In moggces/Rcurvep: Concentration-Response Data Analysis using Curvep

Introduction

Goal

By controling the two parameters (n of compounds) and (n of bootstrap samples), investigate the stability of threshold identification methods. (i.e., using raw, non fitted values or using fitted values from exponential fitting (starting values from SSasymp only )

Datset

The stored bootstrap sample results (n = 1000) for the 88 compounds

Steps

permutate samples 10, 100, 1000
permute number of compounds, 5, 10, 15, 20, 25, 30, up to 80
for each combination (boostrap sample x number of compounds), run 1000 times
calculate the metrics a) mean, se of the threshold based on raw values or exponential fit) b) fraction of thresholds that need to be checked c) fraction of bad exponential fit

load R packages

library(here)
library(Rcurvep)
library(tibble)
library(dplyr)
library(tidyr)
library(stringr)
library(purrr)
library(ggplot2)

prepare the dataset

zfishdev_boot <- readRDS(here("data-raw", "big_dataset", "biobide_percent_boot_1000_nonoise_newformat.rds"))
bootd <- zfishdev_boot %>% filter(endpoint == "119") ## percent_affected_96"

acts <- bootd

Active (50) / inactive (38) distribution

sum_act <- bootd %>% mutate(wAUC_prev = as.numeric(NA)) %>%
  summarize_curvep_output(., col_names = c("POD"), modifier = "INVERSE")
sum_act_hit <- sum_act %>% 
  group_by(chemical, endpoint, direction) %>% 
  summarize(hit_confidence = mean(hit_confidence))

actived <- sum_act_hit %>% filter(hit_confidence > 0.5)
inactived <- sum_act_hit %>% filter(hit_confidence <= 0.5)

p1 <- ggplot(sum_act_hit, aes(x = hit_confidence)) + geom_histogram()
p1

In total, regardless of the curvep threshold used, there are r nrow(actived) active compounds out of r nrow(sum_act_hit) compounds.
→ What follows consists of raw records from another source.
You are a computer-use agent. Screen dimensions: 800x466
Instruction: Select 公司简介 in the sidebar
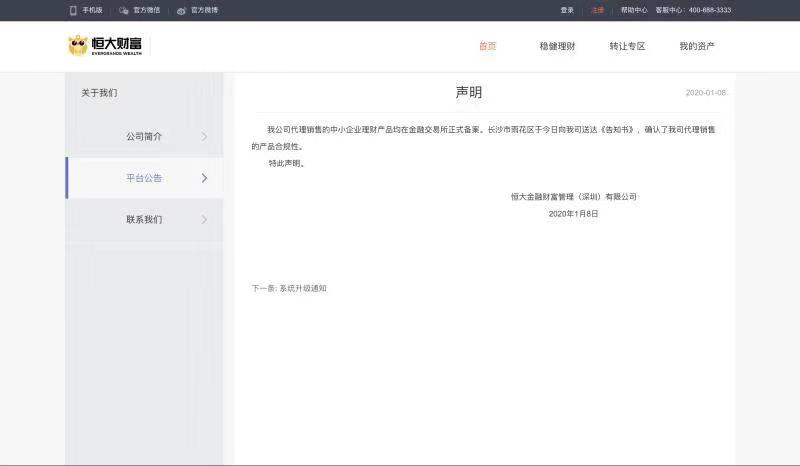click(144, 136)
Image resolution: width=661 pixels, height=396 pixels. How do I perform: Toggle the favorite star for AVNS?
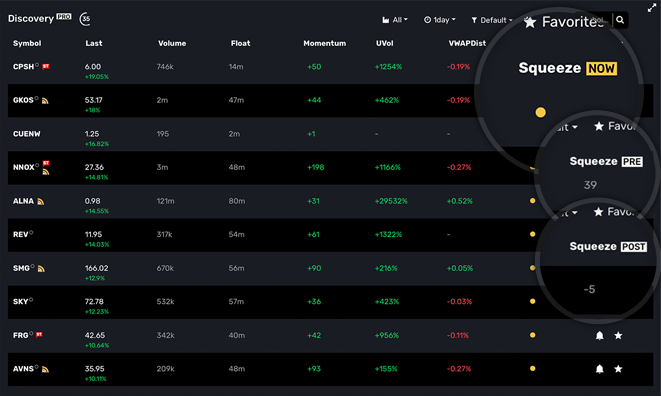click(x=618, y=369)
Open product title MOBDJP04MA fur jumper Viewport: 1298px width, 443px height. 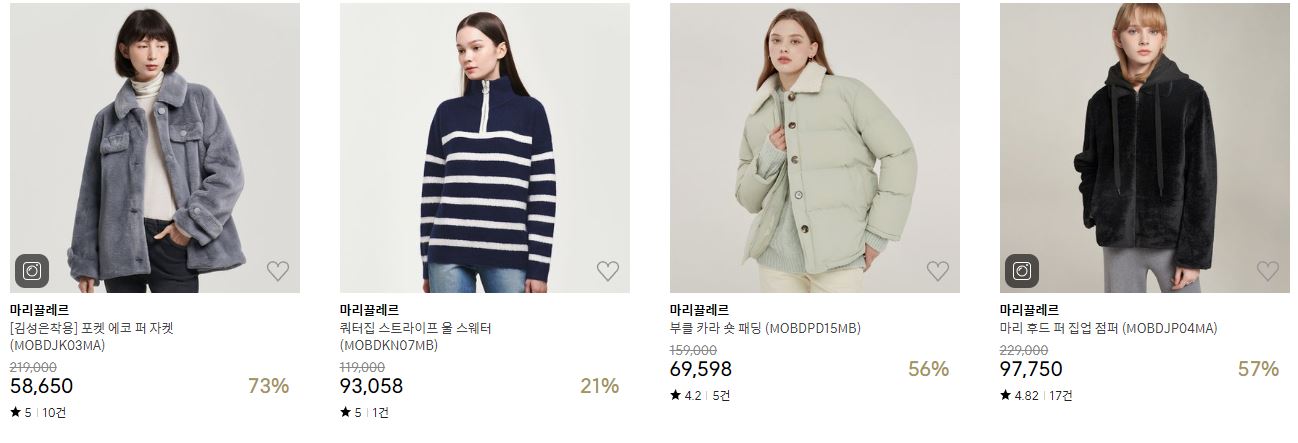[1108, 328]
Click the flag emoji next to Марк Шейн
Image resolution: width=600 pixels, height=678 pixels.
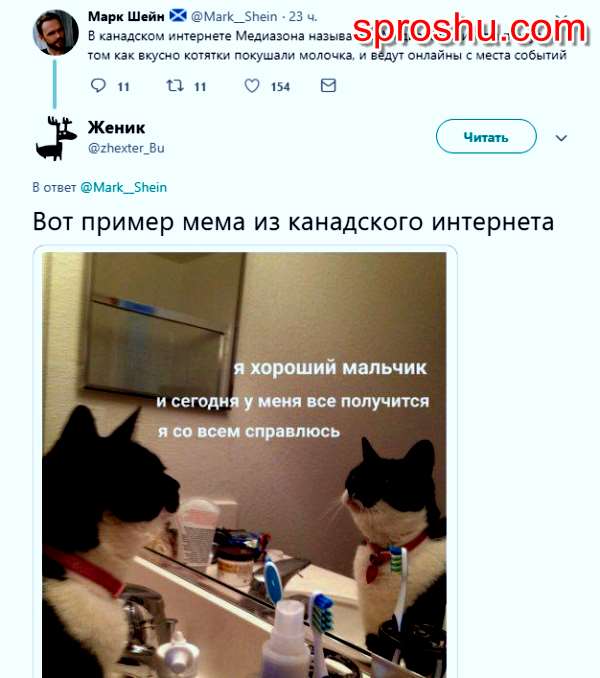coord(178,16)
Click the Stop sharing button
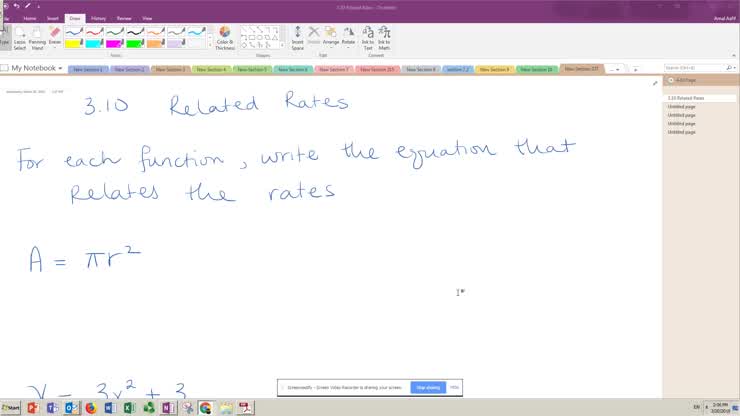Screen dimensions: 740x416 (428, 387)
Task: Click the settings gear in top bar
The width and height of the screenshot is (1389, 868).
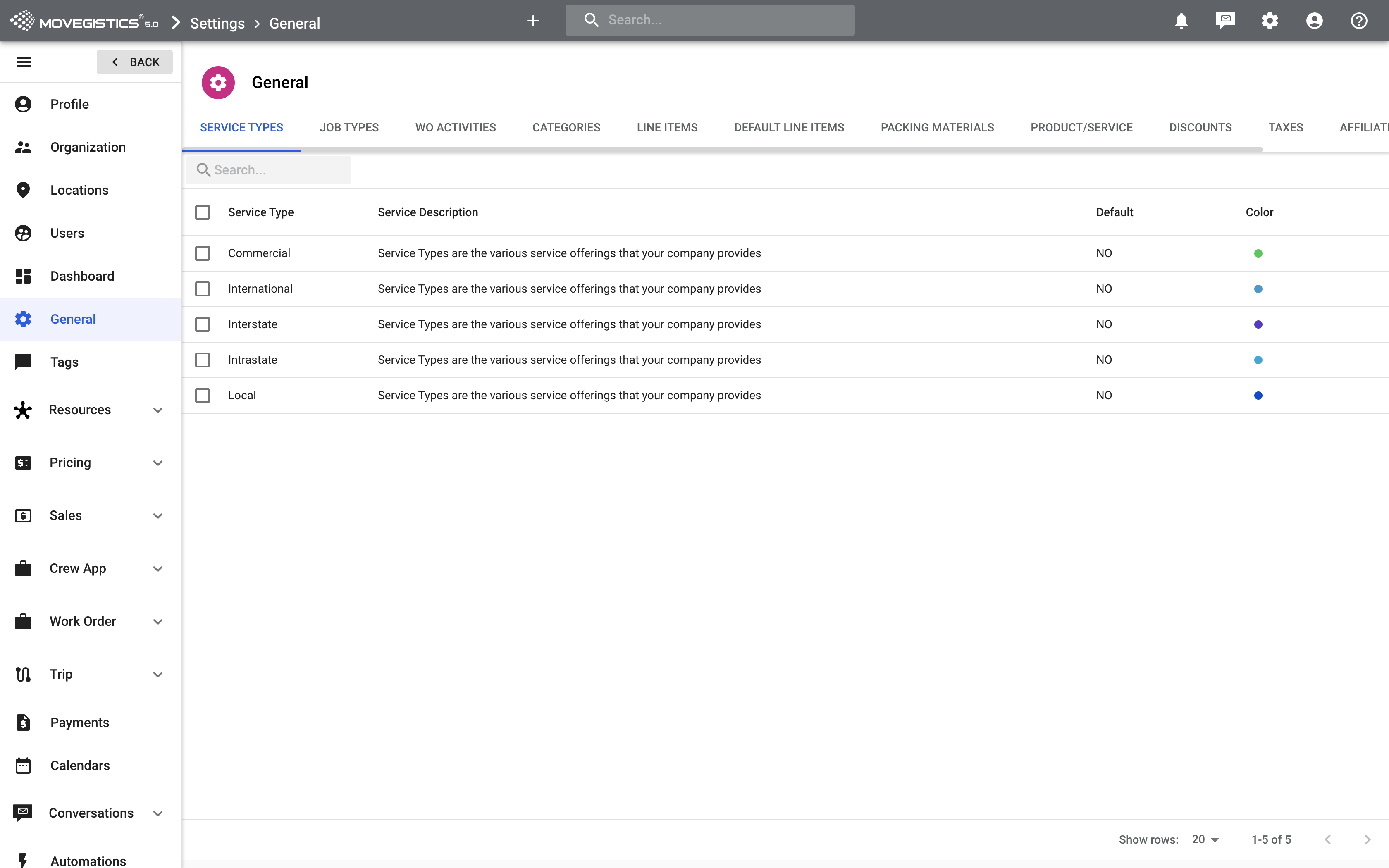Action: point(1270,21)
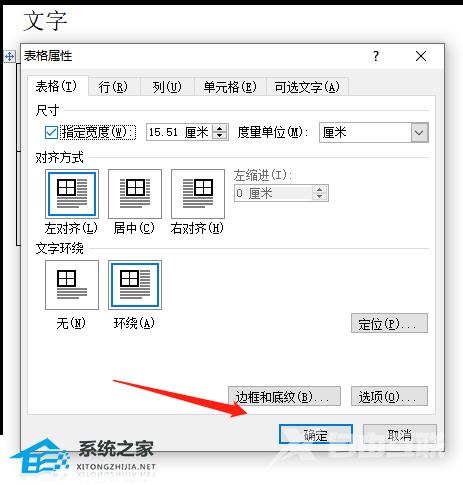Switch to the 列(U) tab
This screenshot has width=463, height=485.
pos(167,87)
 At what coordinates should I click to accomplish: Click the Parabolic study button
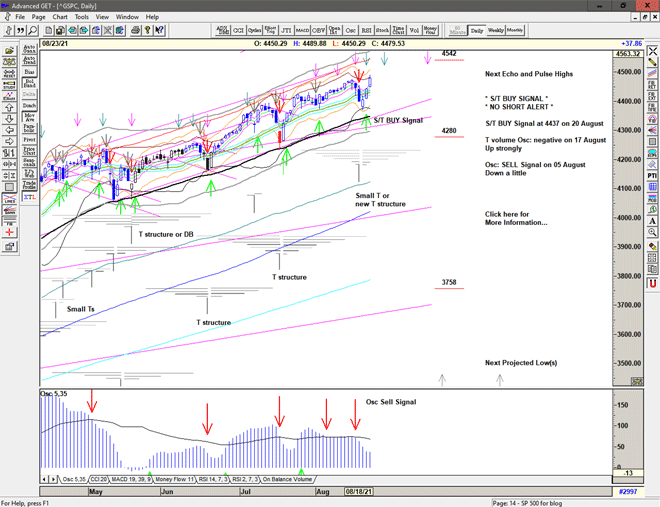pyautogui.click(x=28, y=127)
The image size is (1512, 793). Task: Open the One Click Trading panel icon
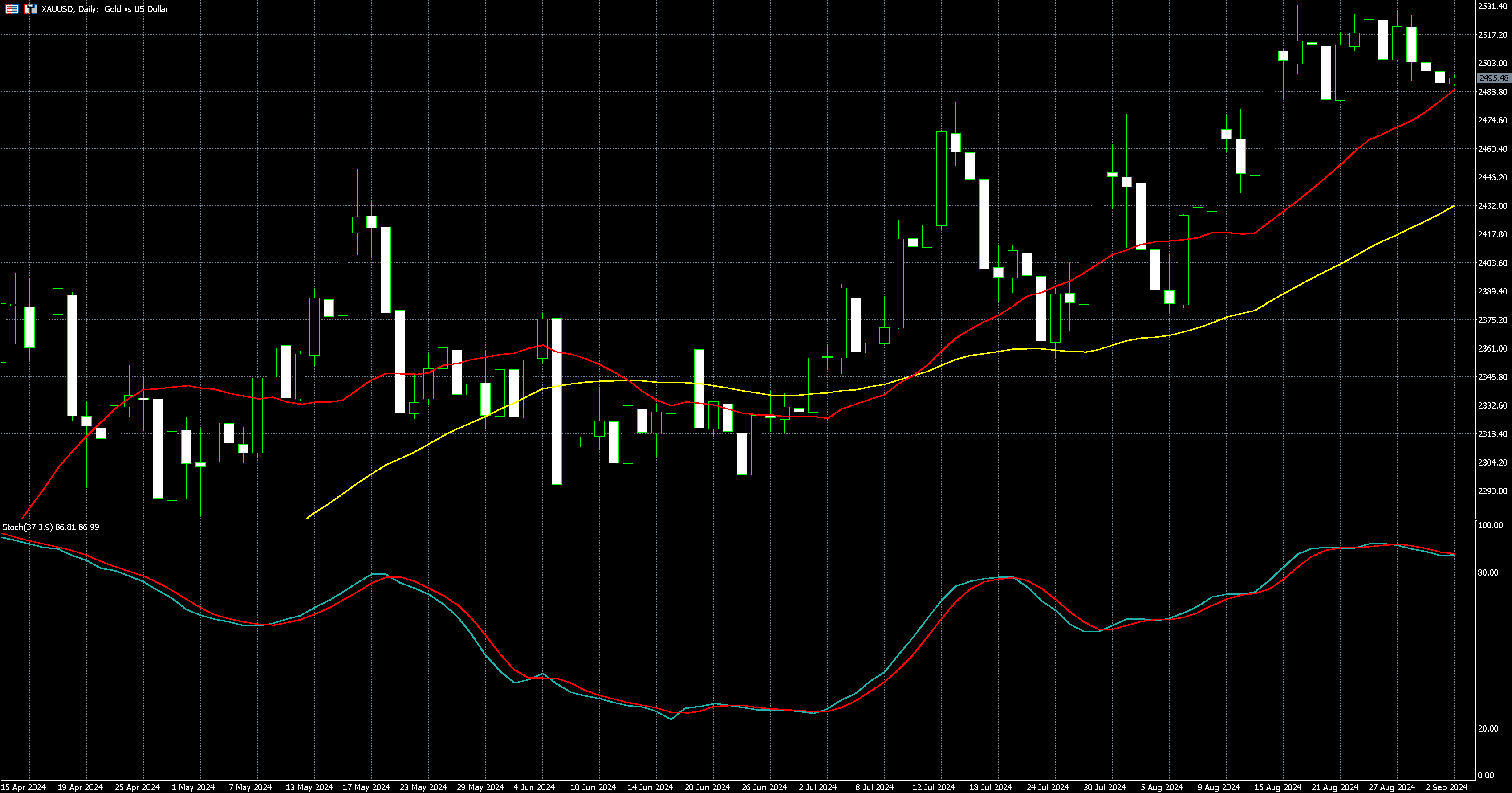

The inactive compound names are: r inactived %>% pull(chemical).

Function to subset the stored data based on number of chemicals and number of bootstrap samples

subset_boot_data <- function(dd, n_chemical, n_sample) {
  sel_sample_ids <- seq(1:1000)
  if (n_sample != 1000) sel_sample_ids <- sample(1:1000, n_sample)


  chem_names <- dd %>% pull(chemical) %>% unique()
  sel_chem_names <- sample(chem_names, n_chemical)

  dd_p <- dd %>% 
    filter(chemical %in% sel_chem_names) %>% 
    filter(repeat_id %in% sel_sample_ids)
  acts <- dd_p %>% #extract_curvep_data(dd_p, "act") %>% 
    mutate(POD = ifelse(is.na(POD), conc_highest, POD)) 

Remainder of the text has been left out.